Concluso il minitour di ‘Anna, diario figlio della Shoah’, che ha emozionato il pubblico al Teatro Lirico di Milano

È chiudendo l’ultimo capito del minitour di Anna Frank, diario figlio della Shoah che apriamo invece la prima e unica ospitata dello spettacolo al Teatro Lirico Giorgio Gaber di Milano. La sala teatrale  il 31 gennaio era completamente piena, con posti occupati sia da giovani ragazzi, probabilmente allievi o amanti di Musical, che da adulti fedeli all’arte dello spettacolo.

Altre notizie sullo spettacolo potete leggerle sul nostro articolo di presentazione.

Entrando in sala ci si chiedeva come avrebbe potuto svilupparsi, sulla scena, una storia tanto dolorosa quanto cruenta, un fatto realmente accaduto che socialmente parlando rappresenta l’irrazionale male assoluto, oggetto di tanti studi filosofici e di altrettante domande a cui forse, ancora oggi, non sono state date tutte le dovute risposte.

Il tour ha disegnato il periodo temporale della Memoria, venendo ospitato dal Teatro Fumagalli di Cantù (Co), dal Teatro Giacosa di Ivrea (To) e infine al Teatro Lirico Giorgio Gaber. Grosse le aspettative di fronte a un tema tanto delicato, alte le paure di render troppo favolistico qualcosa di terrificante, meraviglioso il fatto di aver dato ancora una volta vita alle parole di anna Frank e alla volontà di Otto, il padre, di rendere quei fatti conosciuti al mondo intero.

Stupende le coreografie di Tony Lofaro, di cui è anche la regia. Le danze hanno saputo dar vita ad un interessante ritmo scenico, parte esso stesso della drammaturgia, attraverso del teatrodanza di gruppo che ha donato al pubblico una vera comunicazione di emozioni visive. Interessante la scenografia, ibrida direi, ovvero un misto fra sfondi digitali e pannelli di interazione in grado di dare valore allo spazio e alle profondità sceniche delle situazioni.

Protagonisti Daniele Cauduro (Otto Frank), di cui abbiamo seguito la forte memoria sul testo e la giovanissima Cristina Pini, nei panni della nostra Anna, in un dolce ruolo pieno di purezza e tenerezza.

La storia ha ripercorso le sensazioni nate dalle pagine create dalla Frank, in un mutismo colmato dalle parole regalate dall’espressività della danza stessa e dai racconti preoccupati di Otto: i danzatori solisti si muovono, a tratti accompagnati da un ensemble di circa 20 elementi.

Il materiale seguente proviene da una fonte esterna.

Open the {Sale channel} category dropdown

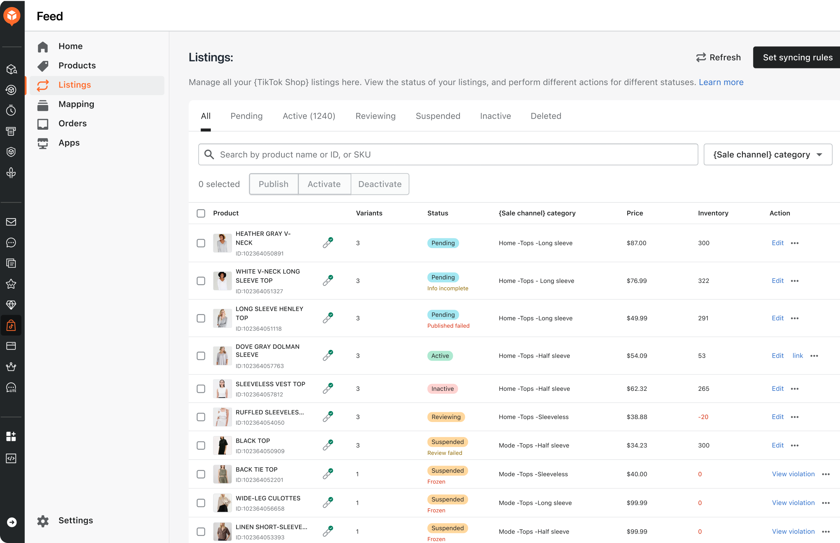point(767,154)
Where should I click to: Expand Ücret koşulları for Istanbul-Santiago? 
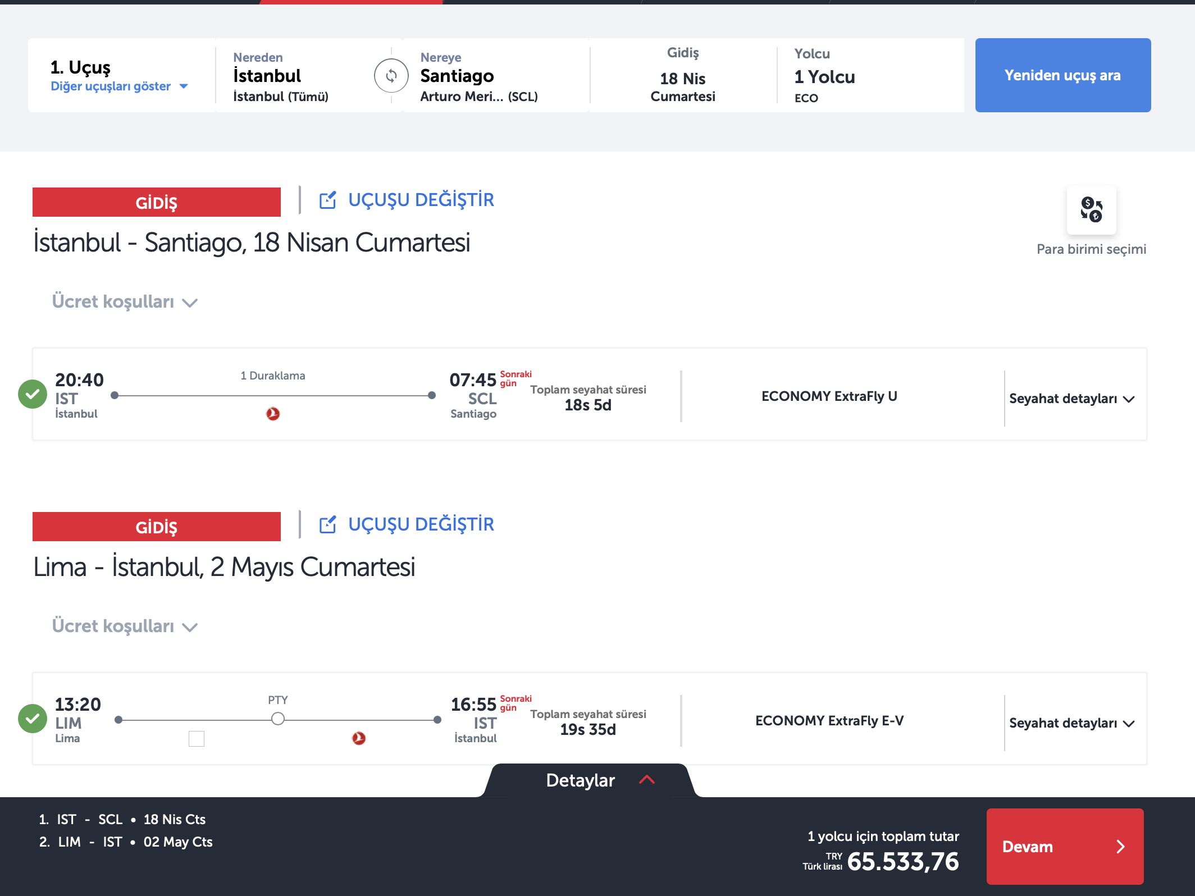click(x=125, y=302)
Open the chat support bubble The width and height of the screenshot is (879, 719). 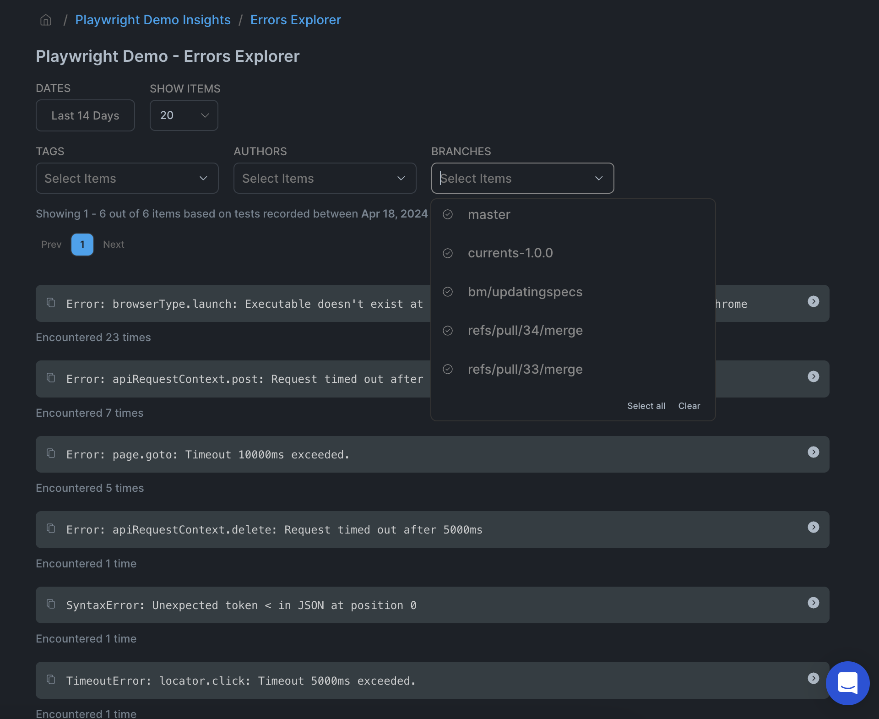(847, 683)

Di certo, per gli amanti del teatro emotivo e sentito, ci si sarebbe aspettati una forza impressiva molto più schiacciante e dura. Ciò che ci lascia l’esperienza è la bellezza di voler diffondere alle nuove generazioni un messaggio che mai dovrà esser dimenticato ma, allo stesso tempo, dobbiamo star attenti a non trasformare qualcosa di quasi “sacrale” in un tema troppo favolistico, cosa che potrebbe portare ad una sottovalutazione dei fatti e ad una superficialità nello sfogliare la storia di chi invece ha davvero sofferto.